# YOUR OBJECTIVE
Among the entries below, find each line holding "computer" and return it.

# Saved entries
==*==

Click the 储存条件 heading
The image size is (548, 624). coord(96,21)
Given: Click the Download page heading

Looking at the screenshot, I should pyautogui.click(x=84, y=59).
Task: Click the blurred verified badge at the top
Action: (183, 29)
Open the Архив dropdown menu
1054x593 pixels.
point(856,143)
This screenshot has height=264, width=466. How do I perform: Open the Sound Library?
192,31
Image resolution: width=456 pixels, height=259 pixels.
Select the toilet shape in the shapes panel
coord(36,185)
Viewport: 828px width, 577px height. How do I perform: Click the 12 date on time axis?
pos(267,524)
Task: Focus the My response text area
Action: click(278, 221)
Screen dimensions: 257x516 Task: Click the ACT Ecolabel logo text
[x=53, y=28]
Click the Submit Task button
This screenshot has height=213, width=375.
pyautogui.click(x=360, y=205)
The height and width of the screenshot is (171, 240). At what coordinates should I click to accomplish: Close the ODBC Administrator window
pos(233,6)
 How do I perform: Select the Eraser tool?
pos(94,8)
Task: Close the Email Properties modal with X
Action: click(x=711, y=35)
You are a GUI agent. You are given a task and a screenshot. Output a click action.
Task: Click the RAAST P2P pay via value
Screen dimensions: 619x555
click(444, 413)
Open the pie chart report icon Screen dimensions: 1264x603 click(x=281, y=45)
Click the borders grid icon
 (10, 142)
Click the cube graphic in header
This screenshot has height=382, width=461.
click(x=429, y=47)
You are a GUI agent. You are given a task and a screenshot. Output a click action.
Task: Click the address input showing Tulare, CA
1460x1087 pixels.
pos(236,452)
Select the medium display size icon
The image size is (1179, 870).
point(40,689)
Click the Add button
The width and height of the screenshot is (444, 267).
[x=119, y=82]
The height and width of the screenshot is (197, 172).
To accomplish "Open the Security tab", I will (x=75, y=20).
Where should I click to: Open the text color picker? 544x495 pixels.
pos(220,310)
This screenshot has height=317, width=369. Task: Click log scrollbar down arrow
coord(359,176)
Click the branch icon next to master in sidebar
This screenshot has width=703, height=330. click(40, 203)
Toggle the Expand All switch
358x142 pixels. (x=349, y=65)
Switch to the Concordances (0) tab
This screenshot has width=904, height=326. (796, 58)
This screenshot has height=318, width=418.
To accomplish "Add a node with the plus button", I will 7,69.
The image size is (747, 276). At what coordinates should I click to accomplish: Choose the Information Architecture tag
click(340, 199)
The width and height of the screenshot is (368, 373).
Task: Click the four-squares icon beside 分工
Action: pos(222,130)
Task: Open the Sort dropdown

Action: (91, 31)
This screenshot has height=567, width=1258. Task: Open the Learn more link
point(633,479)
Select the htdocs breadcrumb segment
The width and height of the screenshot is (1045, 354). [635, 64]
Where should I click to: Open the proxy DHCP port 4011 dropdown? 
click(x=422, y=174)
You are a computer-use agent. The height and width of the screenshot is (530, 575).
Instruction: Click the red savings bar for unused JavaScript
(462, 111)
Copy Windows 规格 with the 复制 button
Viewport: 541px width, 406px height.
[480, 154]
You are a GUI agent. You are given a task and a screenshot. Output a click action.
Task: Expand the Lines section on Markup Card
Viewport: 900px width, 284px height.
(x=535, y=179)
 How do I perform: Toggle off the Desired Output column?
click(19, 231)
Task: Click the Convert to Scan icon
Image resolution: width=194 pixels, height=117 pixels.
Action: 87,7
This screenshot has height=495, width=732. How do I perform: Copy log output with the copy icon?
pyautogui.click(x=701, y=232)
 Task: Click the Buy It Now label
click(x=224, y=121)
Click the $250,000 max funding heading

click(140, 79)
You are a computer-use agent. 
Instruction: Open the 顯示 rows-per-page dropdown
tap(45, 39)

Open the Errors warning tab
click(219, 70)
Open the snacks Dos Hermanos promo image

==*==

# OUTPUT OF THE EXERCISE
You are a computer-use agent. The height and width of the screenshot is (530, 575).
You are a computer-use agent. 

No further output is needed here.